**WHAT TO PRODUCE:** Give back all the entries below. Omit none of them.

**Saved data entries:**
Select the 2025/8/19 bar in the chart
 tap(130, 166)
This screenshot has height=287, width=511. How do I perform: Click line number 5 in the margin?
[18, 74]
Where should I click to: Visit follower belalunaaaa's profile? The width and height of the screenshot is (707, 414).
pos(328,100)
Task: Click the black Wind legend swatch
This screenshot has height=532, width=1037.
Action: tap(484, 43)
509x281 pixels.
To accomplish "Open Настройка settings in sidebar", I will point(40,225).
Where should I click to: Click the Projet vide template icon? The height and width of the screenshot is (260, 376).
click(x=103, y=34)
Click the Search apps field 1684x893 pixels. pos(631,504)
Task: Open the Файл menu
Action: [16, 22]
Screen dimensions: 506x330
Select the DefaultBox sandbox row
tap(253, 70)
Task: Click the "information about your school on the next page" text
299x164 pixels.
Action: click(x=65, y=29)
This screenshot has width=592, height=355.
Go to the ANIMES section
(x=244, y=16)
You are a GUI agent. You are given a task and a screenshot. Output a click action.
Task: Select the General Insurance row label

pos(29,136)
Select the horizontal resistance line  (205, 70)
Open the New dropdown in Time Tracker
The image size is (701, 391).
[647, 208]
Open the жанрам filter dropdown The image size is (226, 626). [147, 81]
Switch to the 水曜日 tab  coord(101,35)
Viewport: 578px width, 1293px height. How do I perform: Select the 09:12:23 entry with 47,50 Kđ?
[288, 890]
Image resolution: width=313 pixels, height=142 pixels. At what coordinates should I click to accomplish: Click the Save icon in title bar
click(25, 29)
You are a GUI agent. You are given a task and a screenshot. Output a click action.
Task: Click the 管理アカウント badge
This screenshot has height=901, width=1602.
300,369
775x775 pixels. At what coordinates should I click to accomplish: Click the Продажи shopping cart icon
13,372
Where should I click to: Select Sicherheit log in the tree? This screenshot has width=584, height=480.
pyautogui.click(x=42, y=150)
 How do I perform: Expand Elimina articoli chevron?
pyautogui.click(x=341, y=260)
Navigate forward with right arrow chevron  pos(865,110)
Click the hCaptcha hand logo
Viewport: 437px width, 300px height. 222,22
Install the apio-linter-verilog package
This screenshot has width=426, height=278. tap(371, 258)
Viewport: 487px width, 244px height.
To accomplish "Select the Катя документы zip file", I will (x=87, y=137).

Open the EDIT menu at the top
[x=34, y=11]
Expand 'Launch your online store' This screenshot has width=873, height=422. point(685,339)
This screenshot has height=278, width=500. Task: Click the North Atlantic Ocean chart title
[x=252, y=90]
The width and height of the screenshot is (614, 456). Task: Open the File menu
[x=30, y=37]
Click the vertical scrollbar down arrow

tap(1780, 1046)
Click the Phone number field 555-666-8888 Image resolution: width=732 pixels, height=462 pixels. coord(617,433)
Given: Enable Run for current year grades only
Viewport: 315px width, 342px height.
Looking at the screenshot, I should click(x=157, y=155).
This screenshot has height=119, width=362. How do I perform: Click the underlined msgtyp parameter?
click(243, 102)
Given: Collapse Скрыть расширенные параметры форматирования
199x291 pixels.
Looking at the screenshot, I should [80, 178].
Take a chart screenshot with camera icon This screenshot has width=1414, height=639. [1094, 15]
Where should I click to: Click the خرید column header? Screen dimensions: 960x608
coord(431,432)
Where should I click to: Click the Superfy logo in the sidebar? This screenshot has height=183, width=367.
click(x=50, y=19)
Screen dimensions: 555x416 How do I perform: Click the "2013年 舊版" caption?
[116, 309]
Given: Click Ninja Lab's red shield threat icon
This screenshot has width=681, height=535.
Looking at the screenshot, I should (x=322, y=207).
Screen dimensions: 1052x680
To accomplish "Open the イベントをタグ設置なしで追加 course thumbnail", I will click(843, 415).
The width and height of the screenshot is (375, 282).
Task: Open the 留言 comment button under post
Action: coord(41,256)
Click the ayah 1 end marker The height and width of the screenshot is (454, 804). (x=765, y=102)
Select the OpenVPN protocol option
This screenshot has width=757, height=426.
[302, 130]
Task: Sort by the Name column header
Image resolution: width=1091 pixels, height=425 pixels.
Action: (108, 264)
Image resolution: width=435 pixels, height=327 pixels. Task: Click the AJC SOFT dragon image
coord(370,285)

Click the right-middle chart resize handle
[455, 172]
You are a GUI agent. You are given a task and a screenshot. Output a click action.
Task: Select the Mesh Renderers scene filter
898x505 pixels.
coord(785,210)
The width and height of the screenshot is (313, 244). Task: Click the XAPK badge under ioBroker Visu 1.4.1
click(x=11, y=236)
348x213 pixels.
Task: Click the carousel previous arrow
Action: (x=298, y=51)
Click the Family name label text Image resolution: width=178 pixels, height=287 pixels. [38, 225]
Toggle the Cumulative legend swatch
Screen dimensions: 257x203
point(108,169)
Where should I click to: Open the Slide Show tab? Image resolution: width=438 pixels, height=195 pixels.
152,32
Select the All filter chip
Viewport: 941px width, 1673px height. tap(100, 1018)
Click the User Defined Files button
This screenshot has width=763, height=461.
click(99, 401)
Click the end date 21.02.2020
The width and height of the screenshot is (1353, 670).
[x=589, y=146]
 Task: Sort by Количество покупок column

**RESPONSE FOR THIS EXERCISE:**
Select the 2025/8/19 bar in the chart
 tap(130, 166)
This screenshot has height=287, width=511. How do I perform: Click line number 5 in the margin?
[18, 74]
Where should I click to: Visit follower belalunaaaa's profile? The width and height of the screenshot is (707, 414).
pos(328,100)
Task: Click the black Wind legend swatch
This screenshot has height=532, width=1037.
Action: tap(484, 43)
509x281 pixels.
To accomplish "Open Настройка settings in sidebar", I will point(40,225).
Where should I click to: Click the Projet vide template icon? The height and width of the screenshot is (260, 376).
click(x=103, y=34)
Click the Search apps field 1684x893 pixels. pos(631,504)
Task: Open the Файл menu
Action: [16, 22]
Screen dimensions: 506x330
Select the DefaultBox sandbox row
tap(253, 70)
Task: Click the "information about your school on the next page" text
299x164 pixels.
Action: click(x=65, y=29)
This screenshot has width=592, height=355.
Go to the ANIMES section
(x=244, y=16)
You are a GUI agent. You are given a task and a screenshot. Output a click action.
Task: Select the General Insurance row label

pos(29,136)
Select the horizontal resistance line  (205, 70)
Open the New dropdown in Time Tracker
The image size is (701, 391).
[647, 208]
Open the жанрам filter dropdown The image size is (226, 626). [147, 81]
Switch to the 水曜日 tab  coord(101,35)
Viewport: 578px width, 1293px height. How do I perform: Select the 09:12:23 entry with 47,50 Kđ?
[288, 890]
Image resolution: width=313 pixels, height=142 pixels. At what coordinates should I click to accomplish: Click the Save icon in title bar
click(25, 29)
You are a GUI agent. You are given a task and a screenshot. Output a click action.
Task: Click the 管理アカウント badge
This screenshot has height=901, width=1602.
300,369
775x775 pixels. At what coordinates should I click to accomplish: Click the Продажи shopping cart icon
13,372
Where should I click to: Select Sicherheit log in the tree? This screenshot has width=584, height=480.
pyautogui.click(x=42, y=150)
 How do I perform: Expand Elimina articoli chevron?
pyautogui.click(x=341, y=260)
Navigate forward with right arrow chevron  pos(865,110)
Click the hCaptcha hand logo
Viewport: 437px width, 300px height. 222,22
Install the apio-linter-verilog package
This screenshot has width=426, height=278. tap(371, 258)
Viewport: 487px width, 244px height.
To accomplish "Select the Катя документы zip file", I will (x=87, y=137).

Open the EDIT menu at the top
[x=34, y=11]
Expand 'Launch your online store' This screenshot has width=873, height=422. point(685,339)
This screenshot has height=278, width=500. Task: Click the North Atlantic Ocean chart title
[x=252, y=90]
The width and height of the screenshot is (614, 456). Task: Open the File menu
[x=30, y=37]
Click the vertical scrollbar down arrow

tap(1780, 1046)
Click the Phone number field 555-666-8888 Image resolution: width=732 pixels, height=462 pixels. coord(617,433)
Given: Enable Run for current year grades only
Viewport: 315px width, 342px height.
Looking at the screenshot, I should click(x=157, y=155).
This screenshot has height=119, width=362. How do I perform: Click the underlined msgtyp parameter?
click(243, 102)
Given: Collapse Скрыть расширенные параметры форматирования
199x291 pixels.
Looking at the screenshot, I should [80, 178].
Take a chart screenshot with camera icon This screenshot has width=1414, height=639. [1094, 15]
Where should I click to: Click the خرید column header? Screen dimensions: 960x608
coord(431,432)
Where should I click to: Click the Superfy logo in the sidebar? This screenshot has height=183, width=367.
click(x=50, y=19)
Screen dimensions: 555x416 How do I perform: Click the "2013年 舊版" caption?
[116, 309]
Given: Click Ninja Lab's red shield threat icon
This screenshot has width=681, height=535.
Looking at the screenshot, I should (x=322, y=207).
Screen dimensions: 1052x680
To accomplish "Open the イベントをタグ設置なしで追加 course thumbnail", I will click(843, 415).
The width and height of the screenshot is (375, 282).
Task: Open the 留言 comment button under post
Action: coord(41,256)
Click the ayah 1 end marker The height and width of the screenshot is (454, 804). (x=765, y=102)
Select the OpenVPN protocol option
This screenshot has width=757, height=426.
[302, 130]
Task: Sort by the Name column header
Image resolution: width=1091 pixels, height=425 pixels.
Action: (108, 264)
Image resolution: width=435 pixels, height=327 pixels. Task: Click the AJC SOFT dragon image
coord(370,285)

Click the right-middle chart resize handle
[455, 172]
You are a GUI agent. You are given a task and a screenshot. Output a click action.
Task: Select the Mesh Renderers scene filter
898x505 pixels.
coord(785,210)
The width and height of the screenshot is (313, 244). Task: Click the XAPK badge under ioBroker Visu 1.4.1
click(x=11, y=236)
348x213 pixels.
Task: Click the carousel previous arrow
Action: (x=298, y=51)
Click the Family name label text Image resolution: width=178 pixels, height=287 pixels. [38, 225]
Toggle the Cumulative legend swatch
Screen dimensions: 257x203
point(108,169)
Where should I click to: Open the Slide Show tab? Image resolution: width=438 pixels, height=195 pixels.
152,32
Select the All filter chip
Viewport: 941px width, 1673px height. tap(100, 1018)
Click the User Defined Files button
This screenshot has width=763, height=461.
click(99, 401)
Click the end date 21.02.2020
The width and height of the screenshot is (1353, 670).
[x=589, y=146]
 Task: Sort by Количество покупок column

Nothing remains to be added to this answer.